Institute of Molecular Life Sciences, University of Zurich, Zurich, Switzerland.
Nat Methods. 2010 Oct;7(10):837-42. doi: 10.1038/nmeth.1504. Epub 2010 Sep 12.
Efficient experimental strategies are needed to validate computationally predicted microRNA (miRNA) target genes. Here we present a large-scale targeted proteomics approach to validate predicted miRNA targets in Caenorhabditis elegans. Using selected reaction monitoring (SRM), we quantified 161 proteins of interest in extracts from wild-type and let-7 mutant worms. We demonstrate by independent experimental downstream analyses such as genetic interaction, as well as polysomal profiling and luciferase assays, that validation by targeted proteomics substantially enriched for biologically relevant let-7 interactors. For example, we found that the zinc finger protein ZTF-7 was a bona fide let-7 miRNA target. We also validated predicted miR-58 targets, demonstrating that this approach is adaptable to other miRNAs.
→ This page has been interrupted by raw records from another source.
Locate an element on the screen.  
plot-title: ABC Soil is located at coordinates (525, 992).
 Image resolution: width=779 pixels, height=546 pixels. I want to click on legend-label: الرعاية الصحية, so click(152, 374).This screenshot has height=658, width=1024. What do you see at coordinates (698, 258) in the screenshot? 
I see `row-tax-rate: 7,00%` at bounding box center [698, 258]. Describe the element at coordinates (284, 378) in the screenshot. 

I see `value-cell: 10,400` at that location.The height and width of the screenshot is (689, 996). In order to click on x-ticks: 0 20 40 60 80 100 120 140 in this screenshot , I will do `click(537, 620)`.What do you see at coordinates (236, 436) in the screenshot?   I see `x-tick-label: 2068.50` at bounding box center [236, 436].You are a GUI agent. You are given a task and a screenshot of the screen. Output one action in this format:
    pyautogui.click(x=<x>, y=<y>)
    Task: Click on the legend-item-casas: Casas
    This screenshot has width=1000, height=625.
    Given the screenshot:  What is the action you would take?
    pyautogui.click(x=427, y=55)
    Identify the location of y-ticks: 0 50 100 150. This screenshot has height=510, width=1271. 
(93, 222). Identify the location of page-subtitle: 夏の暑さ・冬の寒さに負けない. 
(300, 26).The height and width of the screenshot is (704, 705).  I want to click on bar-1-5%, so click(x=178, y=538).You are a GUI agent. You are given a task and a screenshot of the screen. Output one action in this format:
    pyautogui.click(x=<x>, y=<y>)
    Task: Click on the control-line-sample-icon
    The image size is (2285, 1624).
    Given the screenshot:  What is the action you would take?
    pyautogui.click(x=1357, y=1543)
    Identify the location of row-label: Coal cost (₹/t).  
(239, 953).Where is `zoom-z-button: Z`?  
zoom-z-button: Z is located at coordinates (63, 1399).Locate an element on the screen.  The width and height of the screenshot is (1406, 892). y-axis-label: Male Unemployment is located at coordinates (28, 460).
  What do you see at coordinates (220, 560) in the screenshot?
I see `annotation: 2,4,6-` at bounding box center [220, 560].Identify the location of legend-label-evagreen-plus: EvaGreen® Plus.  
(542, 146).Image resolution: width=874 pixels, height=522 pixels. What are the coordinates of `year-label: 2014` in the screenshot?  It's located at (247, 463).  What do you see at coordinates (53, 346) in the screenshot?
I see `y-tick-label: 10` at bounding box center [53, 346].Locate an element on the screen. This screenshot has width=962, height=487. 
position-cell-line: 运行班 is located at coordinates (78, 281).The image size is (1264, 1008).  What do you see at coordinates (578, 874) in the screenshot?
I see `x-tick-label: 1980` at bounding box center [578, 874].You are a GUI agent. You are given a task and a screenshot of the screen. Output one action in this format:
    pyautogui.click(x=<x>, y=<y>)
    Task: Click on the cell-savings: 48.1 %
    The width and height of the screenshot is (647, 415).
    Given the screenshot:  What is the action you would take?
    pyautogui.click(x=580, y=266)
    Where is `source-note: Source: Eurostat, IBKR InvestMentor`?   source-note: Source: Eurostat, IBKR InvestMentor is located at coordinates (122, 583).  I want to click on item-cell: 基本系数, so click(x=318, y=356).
We propose that targeted mass spectrometry can be applied generally to validate candidate lists generated by computational methods or in large-scale experiments, and that the described strategy should be readily adaptable to other organisms.
需要有效的实验策略来验证计算预测的 microRNA (miRNA) 靶基因。在这里,我们提出了一种大规模的靶向蛋白质组学方法,用于验证秀丽隐杆线虫中预测的 miRNA 靶标。使用选择反应监测 (SRM),我们定量了野生型和 let-7 突变体蠕虫提取物中 161 种感兴趣的蛋白质。我们通过独立的下游实验分析(如遗传相互作用、多核糖体分析和荧光素酶测定)证明,通过靶向蛋白质组学验证大大富集了具有生物学相关性的 let-7 相互作用物。例如,我们发现锌指蛋白 ZTF-7 是一个真正的 let-7 miRNA 靶标。我们还验证了预测的 miR-58 靶标,证明了这种方法适用于其他 miRNA。我们提出,靶向质谱分析可以普遍应用于验证计算方法或大规模实验产生的候选列表,并且所描述的策略应该易于适应其他生物体。